## ASSIGNED TASK:
Your answer should be the line containing "This screenshot has width=1075, height=735." and every line after it to the end of the records below, word for word.

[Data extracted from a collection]
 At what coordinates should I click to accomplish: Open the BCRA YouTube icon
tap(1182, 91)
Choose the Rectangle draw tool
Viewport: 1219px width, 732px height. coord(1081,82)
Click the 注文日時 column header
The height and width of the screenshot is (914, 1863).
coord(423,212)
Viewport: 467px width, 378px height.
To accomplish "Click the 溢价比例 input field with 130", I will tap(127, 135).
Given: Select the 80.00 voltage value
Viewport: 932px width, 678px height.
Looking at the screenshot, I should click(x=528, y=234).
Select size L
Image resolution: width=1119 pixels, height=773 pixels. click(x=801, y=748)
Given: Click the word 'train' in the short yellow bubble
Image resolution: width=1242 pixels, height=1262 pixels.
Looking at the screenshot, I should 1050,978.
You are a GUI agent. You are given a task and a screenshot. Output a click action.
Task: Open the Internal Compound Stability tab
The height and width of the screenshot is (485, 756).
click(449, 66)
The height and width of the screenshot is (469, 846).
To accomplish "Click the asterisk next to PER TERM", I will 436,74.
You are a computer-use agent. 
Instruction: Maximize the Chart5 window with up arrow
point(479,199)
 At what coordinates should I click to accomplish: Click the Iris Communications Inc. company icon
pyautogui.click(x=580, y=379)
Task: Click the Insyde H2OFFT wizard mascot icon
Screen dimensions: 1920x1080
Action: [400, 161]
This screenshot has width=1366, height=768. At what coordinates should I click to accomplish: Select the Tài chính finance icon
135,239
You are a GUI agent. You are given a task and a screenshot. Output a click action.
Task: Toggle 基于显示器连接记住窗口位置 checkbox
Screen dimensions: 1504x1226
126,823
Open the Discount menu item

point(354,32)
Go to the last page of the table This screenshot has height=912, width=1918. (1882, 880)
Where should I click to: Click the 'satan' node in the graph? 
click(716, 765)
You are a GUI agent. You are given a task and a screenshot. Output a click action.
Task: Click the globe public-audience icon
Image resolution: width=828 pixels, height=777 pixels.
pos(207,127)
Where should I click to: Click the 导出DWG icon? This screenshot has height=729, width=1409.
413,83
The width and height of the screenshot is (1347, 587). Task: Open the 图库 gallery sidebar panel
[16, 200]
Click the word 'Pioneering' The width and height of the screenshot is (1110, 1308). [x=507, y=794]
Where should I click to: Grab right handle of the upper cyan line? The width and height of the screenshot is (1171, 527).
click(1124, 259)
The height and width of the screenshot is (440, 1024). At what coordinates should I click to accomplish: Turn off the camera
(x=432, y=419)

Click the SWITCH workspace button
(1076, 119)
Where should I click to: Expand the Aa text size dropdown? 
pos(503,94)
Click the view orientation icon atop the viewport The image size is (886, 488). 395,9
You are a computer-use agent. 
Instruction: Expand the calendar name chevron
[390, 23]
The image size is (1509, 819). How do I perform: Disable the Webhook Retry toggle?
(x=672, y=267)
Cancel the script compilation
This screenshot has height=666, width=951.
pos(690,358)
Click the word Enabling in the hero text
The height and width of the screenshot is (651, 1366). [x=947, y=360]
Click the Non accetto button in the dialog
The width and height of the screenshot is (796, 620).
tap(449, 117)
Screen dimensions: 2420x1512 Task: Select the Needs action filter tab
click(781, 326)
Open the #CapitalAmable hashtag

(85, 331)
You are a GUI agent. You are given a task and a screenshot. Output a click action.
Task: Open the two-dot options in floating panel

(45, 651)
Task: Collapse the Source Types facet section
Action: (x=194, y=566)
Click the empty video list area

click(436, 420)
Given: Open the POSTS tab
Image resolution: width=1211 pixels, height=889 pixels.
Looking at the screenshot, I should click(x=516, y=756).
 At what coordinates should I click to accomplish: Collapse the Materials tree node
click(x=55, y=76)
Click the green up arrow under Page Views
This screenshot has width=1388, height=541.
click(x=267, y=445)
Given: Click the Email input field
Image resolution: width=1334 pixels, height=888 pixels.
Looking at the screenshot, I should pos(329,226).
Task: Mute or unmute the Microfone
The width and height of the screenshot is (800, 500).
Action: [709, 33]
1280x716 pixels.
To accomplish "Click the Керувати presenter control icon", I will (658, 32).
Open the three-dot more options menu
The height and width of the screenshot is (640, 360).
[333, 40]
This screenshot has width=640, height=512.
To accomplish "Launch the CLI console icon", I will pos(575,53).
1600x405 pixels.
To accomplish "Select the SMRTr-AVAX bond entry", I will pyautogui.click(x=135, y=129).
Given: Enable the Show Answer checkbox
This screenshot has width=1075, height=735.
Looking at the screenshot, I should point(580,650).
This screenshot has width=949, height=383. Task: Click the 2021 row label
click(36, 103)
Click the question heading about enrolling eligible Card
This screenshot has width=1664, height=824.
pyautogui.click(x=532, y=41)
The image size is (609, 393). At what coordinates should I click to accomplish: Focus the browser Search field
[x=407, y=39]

## EXERCISE RESULT:
This screenshot has width=1075, height=735.
Looking at the screenshot, I should point(580,650).
This screenshot has width=949, height=383. Task: Click the 2021 row label
click(36, 103)
Click the question heading about enrolling eligible Card
This screenshot has width=1664, height=824.
pyautogui.click(x=532, y=41)
The image size is (609, 393). At what coordinates should I click to accomplish: Focus the browser Search field
[x=407, y=39]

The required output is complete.